昨年末の米中の貿易合意により、今年は経済が好転する期待があった。サムスンは10-12月期の連結決算でスマホが67%増益、半導体も底打ちし、反転を狙えるところまできた。こうしたよい兆候を強調し、最低賃金の急激な引き上げで停滞していた経済状況を何とかごまかし、国民に希望を持たせたまま、4月の選挙に臨もうとしているのであろう。だが、新型コロナ肺炎はこうした構想を容赦なく台無しにしてしまった。

 現代自動車は中国から電子装置をつなぐワイヤリングハーネスという部品の供給が絶たれてしまったことから、国内の工場の操業を一時停止していた。供給がはじまったから、順次操業再開するようであるが、今後もこのような問題は起きよう。韓国のGDPの40%は輸出であり、そのうちの25%が中国向けである。中国の工場は新型コロナ肺炎の影響で未だ多くの工場で操業停止が続く。10日に再開したところも多いが、それによって感染が拡大する可能性も排除できない。部品の供給に停滞が生じるばかりでなく、韓国からの部品の輸出も大きな影響を受けるであろう。

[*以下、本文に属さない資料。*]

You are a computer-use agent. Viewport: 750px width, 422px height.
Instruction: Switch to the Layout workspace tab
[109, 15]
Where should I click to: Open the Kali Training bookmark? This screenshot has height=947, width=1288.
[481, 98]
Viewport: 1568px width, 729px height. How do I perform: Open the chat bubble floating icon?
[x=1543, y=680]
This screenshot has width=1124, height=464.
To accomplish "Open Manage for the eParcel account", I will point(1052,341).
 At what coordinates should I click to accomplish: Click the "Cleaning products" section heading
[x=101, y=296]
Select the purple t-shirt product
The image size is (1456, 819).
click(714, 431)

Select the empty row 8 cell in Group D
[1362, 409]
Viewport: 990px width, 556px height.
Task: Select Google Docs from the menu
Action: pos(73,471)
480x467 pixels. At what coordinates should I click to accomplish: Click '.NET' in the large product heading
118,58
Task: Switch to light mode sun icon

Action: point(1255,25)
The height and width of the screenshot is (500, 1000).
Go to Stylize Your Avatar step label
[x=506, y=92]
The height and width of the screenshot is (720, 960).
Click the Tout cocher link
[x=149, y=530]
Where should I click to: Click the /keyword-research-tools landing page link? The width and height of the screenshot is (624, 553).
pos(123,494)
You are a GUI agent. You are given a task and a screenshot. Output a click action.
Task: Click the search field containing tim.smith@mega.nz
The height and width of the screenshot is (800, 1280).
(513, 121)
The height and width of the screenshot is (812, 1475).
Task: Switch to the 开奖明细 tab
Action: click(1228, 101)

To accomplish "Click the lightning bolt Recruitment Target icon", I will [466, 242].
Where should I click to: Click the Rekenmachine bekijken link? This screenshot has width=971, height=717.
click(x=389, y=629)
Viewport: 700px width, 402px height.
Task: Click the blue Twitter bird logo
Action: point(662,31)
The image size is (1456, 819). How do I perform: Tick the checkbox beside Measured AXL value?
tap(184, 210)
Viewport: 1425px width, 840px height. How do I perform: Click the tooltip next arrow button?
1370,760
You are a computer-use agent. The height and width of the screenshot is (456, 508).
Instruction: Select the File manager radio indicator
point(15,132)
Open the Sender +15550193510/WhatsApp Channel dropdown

 さらに中国からの韓国客の減少である。中国の団体旅行客が来なくなった影響は、ホテル業界、飲食業やお土産品の販売業者に大きな痛手となっている。済州島のレンタカーは予約の9割がキャンセルした。中国人ばかりでなく、韓国人も行かないようである。それでなくとも最低賃金の引き上げで苦境に立たされた中小企業者にとっては耐え難いであろう。

 もちろん韓国政府もただ黙って見ているわけではない。企業への資金援助などの対策に乗り出してはいるのだが、韓国企業が持ちこたえられるかどうかは、ひとえに新型コロナ肺炎の影響がどれだけ長く続くかにかかっている。ただ、いずれにしても4月の国会議員選挙はこうした悪影響の中で行われる。その影響は無視できないであろう。

北朝鮮の苦境、新型肺炎でさらに深刻に

 北朝鮮は先月22日から外国人観光客の受け入れを中止し、28日からは中国との貿易を全面的に停止した。これは医療体制が脆弱な北朝鮮に新型コロナ肺炎が入ってくれば、その蔓延を防ぐことは困難であるため、事前に国境で封鎖しようとする政策である。しかし、密貿易や労働者の派遣は完全には止まっていないようである。

 国境管理を厳しくしても、平安北道の新義州と義州で原因不明の高熱により5人が死亡した。新型コロナ肺炎との関連は不明であるが、新義州では風邪をこじらせた男性が解熱剤や抗生物質が投与されても熱が下がらないまま、死亡するなどの事態が発生し、保険当局は徹底した秘密保持を指示している。中国の遼寧省で発生した新型コロナ肺炎患者94人のうち7人は北朝鮮国境を接する丹東在住である。咸鏡北道の羅先市では既に新型コロナ肺炎が拡散しているとの情報も広がっている。情報を管理するだけでは、感染症の流行を防げない。中国で起きた失敗を北朝鮮は繰り返すのであろうか。新型コロナ肺炎が既に北朝鮮に入る場合、これが流行すれば、金正恩体制を揺さぶる事態に発展する可能性がある。